Politique
lundi décembre 10, 2018
Register

Un français écrit : ''Cette interview de l’historienne congolaise Bénédicte Kumbi Ndjoko est essentielle pour comprendre la gravité de la situation dans la région des Grands Lacs Africains et le génocide toujours en cours en RDC (+ de 6 millions de morts en moins de 25 ans).''

Et ce français, à mes yeux, n'est pas n'importe qui. C'est Jacques Hogard. Il est l'auteur de deux livres importants : ''L'Europe est morte à Pristina. Guerre au Kosovo (printemps-été 1999)'' et ''Les larmes de l'honneur. 60 jours dans la tourmente du Rwanda''.

 

Lire ces deux livres après avoir lu l'article d'Edward Herman intitulé ''Produire les « Etats ratés »'' (https://www.legrandsoir.info/produire-des-etats-rates.html) et y ajouter le livre de Stéphanie Erbs, Vincent Barbe et Olivier Laurent intitulé ''Les Réseaux Soros à la conquête de l'Afrique. Les réseaux d'influence à la conquête du monde'' aide à comprendre ce qui s'est passé et se passe encore dans notre monde et au Congo-Kinshasa depuis les années 1990.

 

Jacques Hogard m'a aidé, personnellement, à conforter la théorie du ''chaos orchestré'' et à en identifier les acteurs majeurs au point de douter de ''la complexité'' du cas congolais. Au Kosovo, au Rwanda et au Congo-Kinshasa, les acteurs majeurs sont les mêmes. Jacques Hogard cite quelques noms. Ceux-ci se retrouvent dans le livre de Vincent Barbe et ses amis à côte de certaines ONG et certains mouvements citoyens opérant au Congo-Kinshasa. Les acteurs majeurs de la guerre du Kosovo, du Rwanda et du Congo-Kinshasa sont cités dans le livre de Vincent Barbe comme soutiens de certains politicards congolais.

 

Malheureusement, comme plusieurs d'entre nous refusent d'autres livres en dehors de la Bible, ils ne se livreront pas à cet exercice difficile : passer d'un livre à un autre, y ajouter des articles et chercher à identifier les acteurs majeurs, leur mode opératoire et leurs sous-fifres.

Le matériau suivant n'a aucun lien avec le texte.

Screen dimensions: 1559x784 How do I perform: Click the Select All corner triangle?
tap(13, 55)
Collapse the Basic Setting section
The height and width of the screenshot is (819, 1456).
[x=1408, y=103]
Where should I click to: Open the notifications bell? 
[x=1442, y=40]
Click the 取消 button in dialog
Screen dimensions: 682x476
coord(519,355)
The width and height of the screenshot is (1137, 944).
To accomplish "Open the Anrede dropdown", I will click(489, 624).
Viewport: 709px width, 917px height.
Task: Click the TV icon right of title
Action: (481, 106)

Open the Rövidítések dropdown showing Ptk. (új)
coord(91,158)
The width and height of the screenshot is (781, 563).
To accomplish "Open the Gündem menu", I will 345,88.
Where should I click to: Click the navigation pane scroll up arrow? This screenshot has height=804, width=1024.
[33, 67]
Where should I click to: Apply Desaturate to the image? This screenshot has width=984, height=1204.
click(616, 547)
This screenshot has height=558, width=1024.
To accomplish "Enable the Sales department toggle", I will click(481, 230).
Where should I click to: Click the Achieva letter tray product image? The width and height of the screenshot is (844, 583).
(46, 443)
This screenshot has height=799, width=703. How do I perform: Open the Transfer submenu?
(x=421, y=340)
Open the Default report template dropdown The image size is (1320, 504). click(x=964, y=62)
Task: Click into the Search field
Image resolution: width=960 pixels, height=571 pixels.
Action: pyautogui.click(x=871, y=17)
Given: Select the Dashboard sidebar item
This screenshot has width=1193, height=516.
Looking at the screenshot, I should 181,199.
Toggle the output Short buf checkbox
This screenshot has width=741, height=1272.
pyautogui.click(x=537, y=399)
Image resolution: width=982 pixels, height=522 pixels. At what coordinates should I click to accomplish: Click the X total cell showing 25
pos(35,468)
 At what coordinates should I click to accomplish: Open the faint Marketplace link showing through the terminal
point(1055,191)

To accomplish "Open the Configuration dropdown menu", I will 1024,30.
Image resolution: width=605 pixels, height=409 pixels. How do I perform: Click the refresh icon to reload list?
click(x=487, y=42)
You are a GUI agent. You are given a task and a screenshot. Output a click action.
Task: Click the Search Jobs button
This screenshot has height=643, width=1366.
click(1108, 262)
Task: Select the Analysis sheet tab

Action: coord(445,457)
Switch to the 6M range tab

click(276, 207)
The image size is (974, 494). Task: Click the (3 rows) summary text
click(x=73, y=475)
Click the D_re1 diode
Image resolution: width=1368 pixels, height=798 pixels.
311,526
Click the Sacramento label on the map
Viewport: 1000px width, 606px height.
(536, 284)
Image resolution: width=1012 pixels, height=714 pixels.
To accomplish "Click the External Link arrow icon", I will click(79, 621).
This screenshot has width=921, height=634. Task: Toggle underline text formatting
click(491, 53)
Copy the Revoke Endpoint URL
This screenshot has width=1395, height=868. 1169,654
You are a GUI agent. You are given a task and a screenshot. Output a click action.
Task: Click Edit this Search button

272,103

La paresse et la fatigue intellectuelles aidant, ils privilégient le culte de la personnalité, la flatterie, le fanatisme, le larbinisme, le syndrome de Stockholm, etc. Dans ce contexte, l'autocritique et la critique des ''politicards'' prennent des proportions inimaginables. Ce faisant, on passe à côté des questions essentielles. Nani aloka biso ????

 

A mon avis, Jacques Hogard voit vrai. Il parle à bon escient. L'interview est là :https://www.les-crises.fr/le-congo-dans-labime-par-ann-garrison/. Lisons et critiquons Bénédicte Kumbi Ndjoko. Ne nous laissons pas distraire par des questions inutiles liées à la pérennisation de la (re)colonisation et à l'occupation du Congo-Kinshasa par des sous-fifres de tout poil interposé. N'oublions pas que les camps qui se disputent ''le pouvoir-os'' au pays de Lumumba aiment le statu quo. Salua Nour le dit en des mots très simple dans une vidéo de deux minutes que plusieurs d'entre nous ne cessent de s'envoyer mutuellement.